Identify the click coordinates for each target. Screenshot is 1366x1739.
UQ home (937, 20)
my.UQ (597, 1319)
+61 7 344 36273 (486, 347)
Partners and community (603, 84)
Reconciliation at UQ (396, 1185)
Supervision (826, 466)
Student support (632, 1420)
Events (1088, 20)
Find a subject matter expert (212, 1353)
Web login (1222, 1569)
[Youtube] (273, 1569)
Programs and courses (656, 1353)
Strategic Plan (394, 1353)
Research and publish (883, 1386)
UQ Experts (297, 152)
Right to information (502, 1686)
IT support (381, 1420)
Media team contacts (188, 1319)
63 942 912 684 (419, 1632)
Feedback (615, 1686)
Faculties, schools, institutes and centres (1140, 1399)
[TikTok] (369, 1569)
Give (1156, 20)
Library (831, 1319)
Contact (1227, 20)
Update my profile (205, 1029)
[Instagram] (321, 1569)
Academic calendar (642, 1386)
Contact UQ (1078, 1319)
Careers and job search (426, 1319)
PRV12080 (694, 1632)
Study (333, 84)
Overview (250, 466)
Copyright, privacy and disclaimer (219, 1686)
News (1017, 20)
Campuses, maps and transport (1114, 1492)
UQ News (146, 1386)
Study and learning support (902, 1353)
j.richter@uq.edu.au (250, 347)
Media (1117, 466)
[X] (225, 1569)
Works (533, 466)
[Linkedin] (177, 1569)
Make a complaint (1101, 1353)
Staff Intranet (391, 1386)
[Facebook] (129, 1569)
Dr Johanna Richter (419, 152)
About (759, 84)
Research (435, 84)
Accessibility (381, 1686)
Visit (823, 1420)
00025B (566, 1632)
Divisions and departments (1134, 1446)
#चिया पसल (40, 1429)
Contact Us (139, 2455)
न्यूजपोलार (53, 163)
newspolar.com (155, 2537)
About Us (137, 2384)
_ _ _
Work instruction: Starting at the line with "Overview (250, 466)" and ending at the line with "Divisions and departments (1134, 1446)", print each line of the listing above exactly, with no other lines.

Response for this exercise:
Overview (250, 466)
Copyright, privacy and disclaimer (219, 1686)
News (1017, 20)
Campuses, maps and transport (1114, 1492)
UQ News (146, 1386)
Study and learning support (902, 1353)
j.richter@uq.edu.au (250, 347)
Media (1117, 466)
[X] (225, 1569)
Works (533, 466)
[Linkedin] (177, 1569)
Make a complaint (1101, 1353)
Staff Intranet (391, 1386)
[Facebook] (129, 1569)
Dr Johanna Richter (419, 152)
About (759, 84)
Research (435, 84)
Accessibility (381, 1686)
Visit (823, 1420)
00025B (566, 1632)
Divisions and departments (1134, 1446)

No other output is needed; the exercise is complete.